The governor's urgency and the DTSC's new aggressive cleanup schedule is welcome news. Residents in Boyle Heights, Maywood and other communities near the plant have been living in fear since state officials warned last year that their yards and homes might be contaminated with levels of lead high enough to cause learning disabilities and behavioral problems in children and miscarriages in pregnant women. People were told to keep their children from playing in the dirt and to avoid eating fruits or vegetables that touched the soil.

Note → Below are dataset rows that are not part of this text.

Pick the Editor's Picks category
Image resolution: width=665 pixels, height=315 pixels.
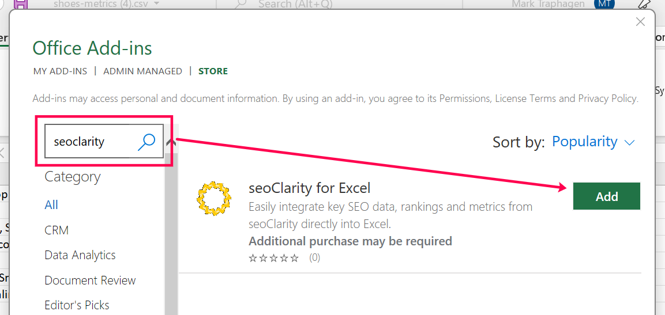pos(77,305)

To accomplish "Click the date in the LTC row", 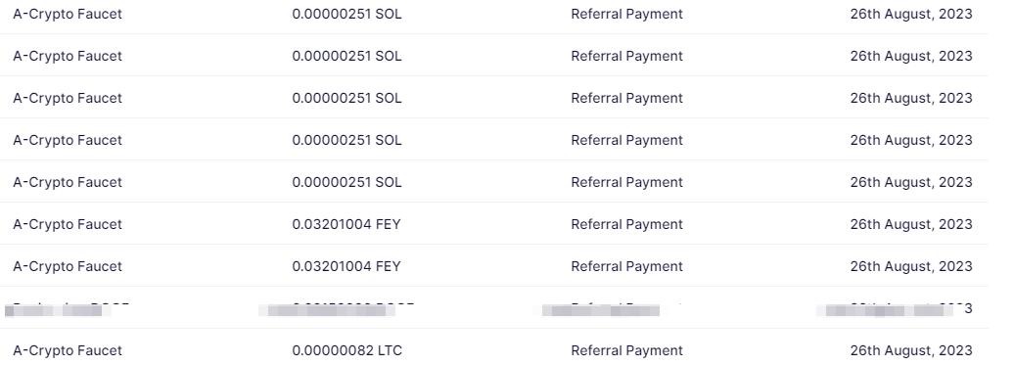I will click(910, 350).
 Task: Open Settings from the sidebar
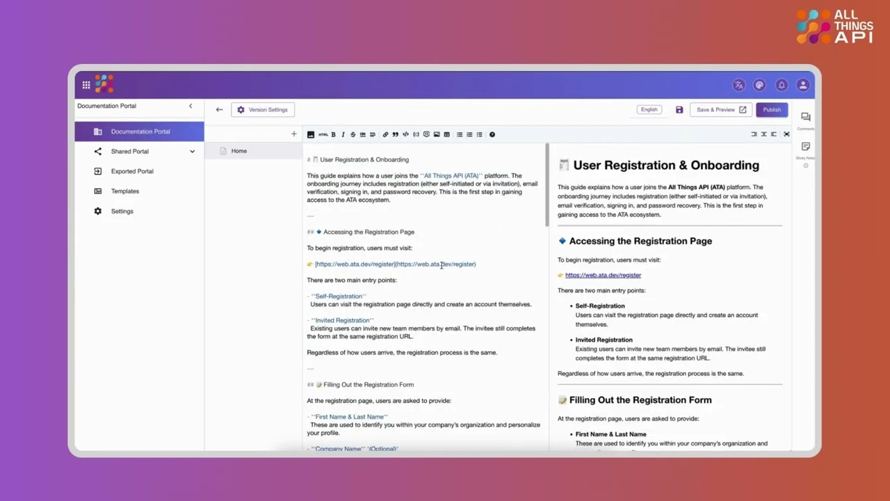coord(122,211)
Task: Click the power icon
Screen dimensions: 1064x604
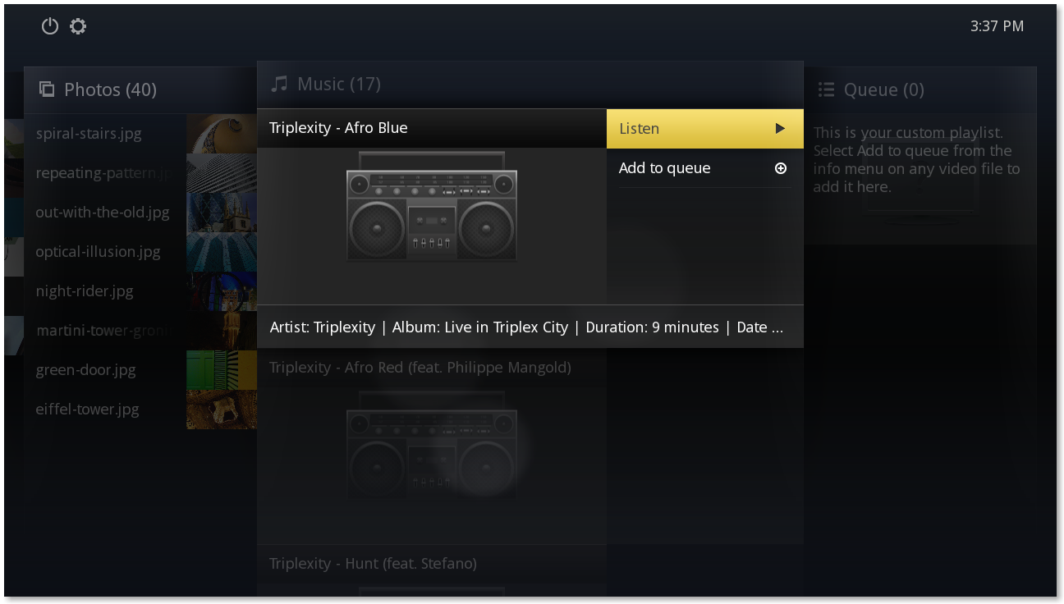Action: (x=50, y=26)
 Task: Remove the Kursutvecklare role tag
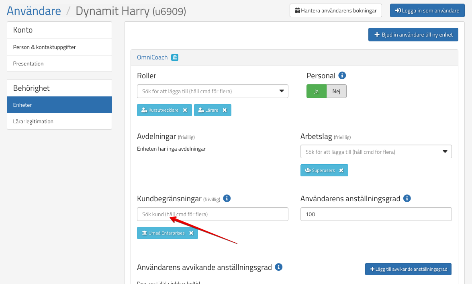pyautogui.click(x=185, y=110)
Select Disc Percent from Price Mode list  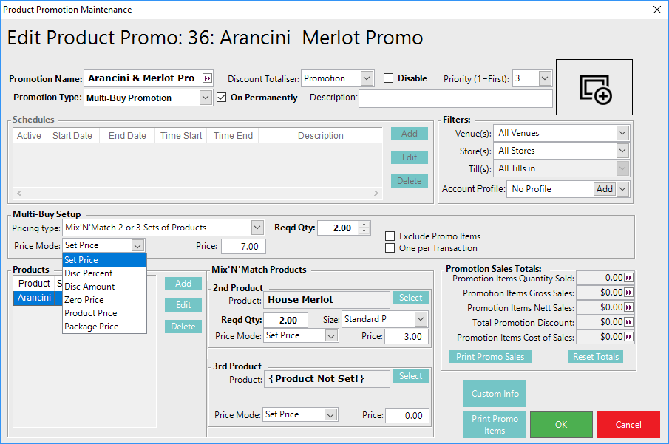point(89,273)
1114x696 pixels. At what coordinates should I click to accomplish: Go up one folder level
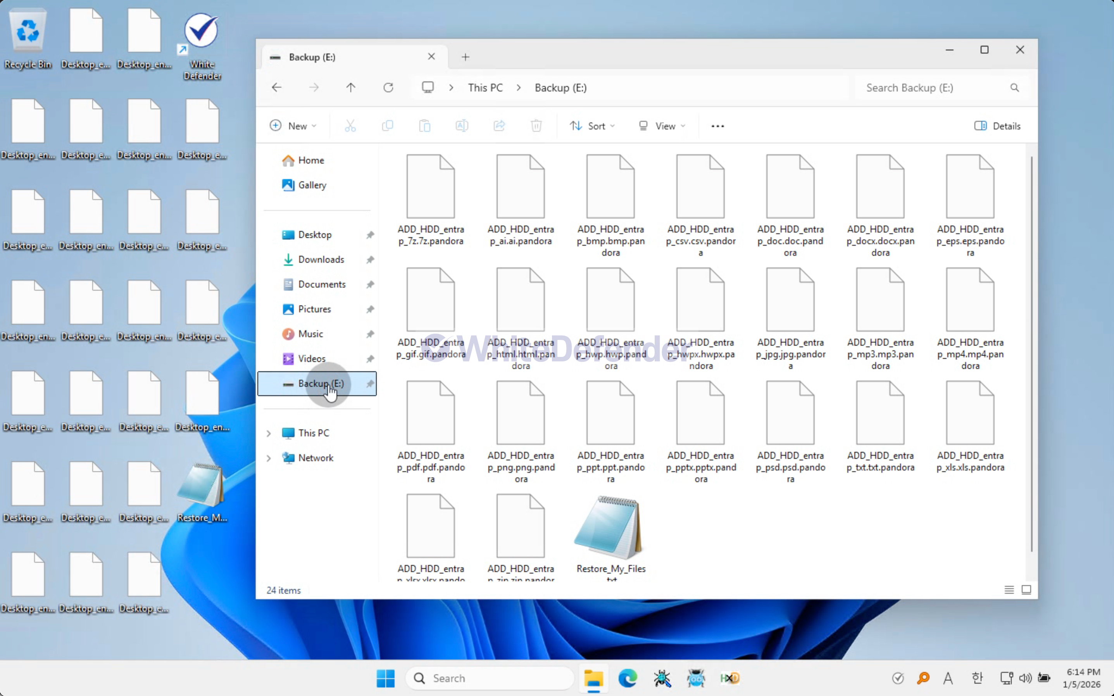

Yet, despite the urgency of the warnings, state officials moved glacially to assess and remove the risk. As of last month, the state had cleaned up only 191 properties, which is a tiny fraction of those affected. The slow pace was frustrating to residents and local elected officials in the working class communities near Exide who watched Brown and his administration's swift reaction to the natural gas leak near Porter Ranch, an affluent suburban neighborhood. It was especially galling because the state bears some responsibility for Exide's contamination — it allowed the plant to operate on a temporary permit and outdated pollution controls for 30 years, despite repeated air-quality and hazardous-waste violations.
DTSC officials downplayed comparisons to Porter Ranch, noting that Exide is one of the largest cleanups of its kind in the nation and insisting that it took time to develop a realistic price tag. The total cost per property is expected to be roughly $45,000.
Brown's proposal would also exempt the cleanup from the California Environmental Quality Act, which means DTSC officials would not have to complete a lengthy environmental impact report before removing lead-laced soil from all homes. However, state officials said they would — and they should — work with the community to reduce potential harms from the cleanup, including noise and exhaust from trucks and heavy construction equipment.
The governor's proposal also includes funding to improve community outreach on Exide-related health concerns, and it calls for the state to hire local workers and contract with local businesses for the cleanup. This is a good start to make amends for decades of neglect. Brown and lawmakers have said Exide is a priority and now they are beginning to prove it.